* WHAT THE EXERCISE ASKS:
Only an exact repetition of every entry counts as the answer.

INPUT below:

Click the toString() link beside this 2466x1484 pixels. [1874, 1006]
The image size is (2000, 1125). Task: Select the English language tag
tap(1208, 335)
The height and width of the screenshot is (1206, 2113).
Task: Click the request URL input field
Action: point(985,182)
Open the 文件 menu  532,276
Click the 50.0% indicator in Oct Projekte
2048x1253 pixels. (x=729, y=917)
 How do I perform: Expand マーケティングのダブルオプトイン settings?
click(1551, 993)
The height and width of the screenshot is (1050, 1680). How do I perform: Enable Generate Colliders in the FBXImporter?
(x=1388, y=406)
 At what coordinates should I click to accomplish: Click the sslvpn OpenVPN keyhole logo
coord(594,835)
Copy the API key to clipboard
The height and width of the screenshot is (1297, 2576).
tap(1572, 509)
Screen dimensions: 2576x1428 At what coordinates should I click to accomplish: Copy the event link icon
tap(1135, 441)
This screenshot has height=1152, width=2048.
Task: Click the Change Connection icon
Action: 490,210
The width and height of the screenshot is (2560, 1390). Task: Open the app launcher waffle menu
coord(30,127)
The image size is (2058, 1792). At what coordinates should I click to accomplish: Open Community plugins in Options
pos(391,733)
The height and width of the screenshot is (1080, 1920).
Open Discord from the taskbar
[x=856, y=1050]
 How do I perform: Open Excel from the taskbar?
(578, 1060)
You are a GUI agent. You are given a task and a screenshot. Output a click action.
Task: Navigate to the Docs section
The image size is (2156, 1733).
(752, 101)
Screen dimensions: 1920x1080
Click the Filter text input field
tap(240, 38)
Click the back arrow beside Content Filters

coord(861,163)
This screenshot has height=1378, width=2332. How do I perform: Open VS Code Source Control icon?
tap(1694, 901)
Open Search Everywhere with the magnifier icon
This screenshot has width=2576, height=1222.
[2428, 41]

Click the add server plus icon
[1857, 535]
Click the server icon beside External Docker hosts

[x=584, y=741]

End of INPUT.

* EXPECTED OUTPUT:
Click the toString() link beside this 2466x1484 pixels. [1874, 1006]
The image size is (2000, 1125). Task: Select the English language tag
tap(1208, 335)
The height and width of the screenshot is (1206, 2113).
Task: Click the request URL input field
Action: point(985,182)
Open the 文件 menu  532,276
Click the 50.0% indicator in Oct Projekte
2048x1253 pixels. (x=729, y=917)
 How do I perform: Expand マーケティングのダブルオプトイン settings?
click(1551, 993)
The height and width of the screenshot is (1050, 1680). How do I perform: Enable Generate Colliders in the FBXImporter?
(x=1388, y=406)
 At what coordinates should I click to accomplish: Click the sslvpn OpenVPN keyhole logo
coord(594,835)
Copy the API key to clipboard
The height and width of the screenshot is (1297, 2576).
tap(1572, 509)
Screen dimensions: 2576x1428 At what coordinates should I click to accomplish: Copy the event link icon
tap(1135, 441)
This screenshot has height=1152, width=2048.
Task: Click the Change Connection icon
Action: 490,210
The width and height of the screenshot is (2560, 1390). Task: Open the app launcher waffle menu
coord(30,127)
The image size is (2058, 1792). At what coordinates should I click to accomplish: Open Community plugins in Options
pos(391,733)
The height and width of the screenshot is (1080, 1920).
Open Discord from the taskbar
[x=856, y=1050]
 How do I perform: Open Excel from the taskbar?
(578, 1060)
You are a GUI agent. You are given a task and a screenshot. Output a click action.
Task: Navigate to the Docs section
The image size is (2156, 1733).
(752, 101)
Screen dimensions: 1920x1080
Click the Filter text input field
tap(240, 38)
Click the back arrow beside Content Filters

coord(861,163)
This screenshot has height=1378, width=2332. How do I perform: Open VS Code Source Control icon?
tap(1694, 901)
Open Search Everywhere with the magnifier icon
This screenshot has width=2576, height=1222.
[2428, 41]

Click the add server plus icon
[1857, 535]
Click the server icon beside External Docker hosts

[x=584, y=741]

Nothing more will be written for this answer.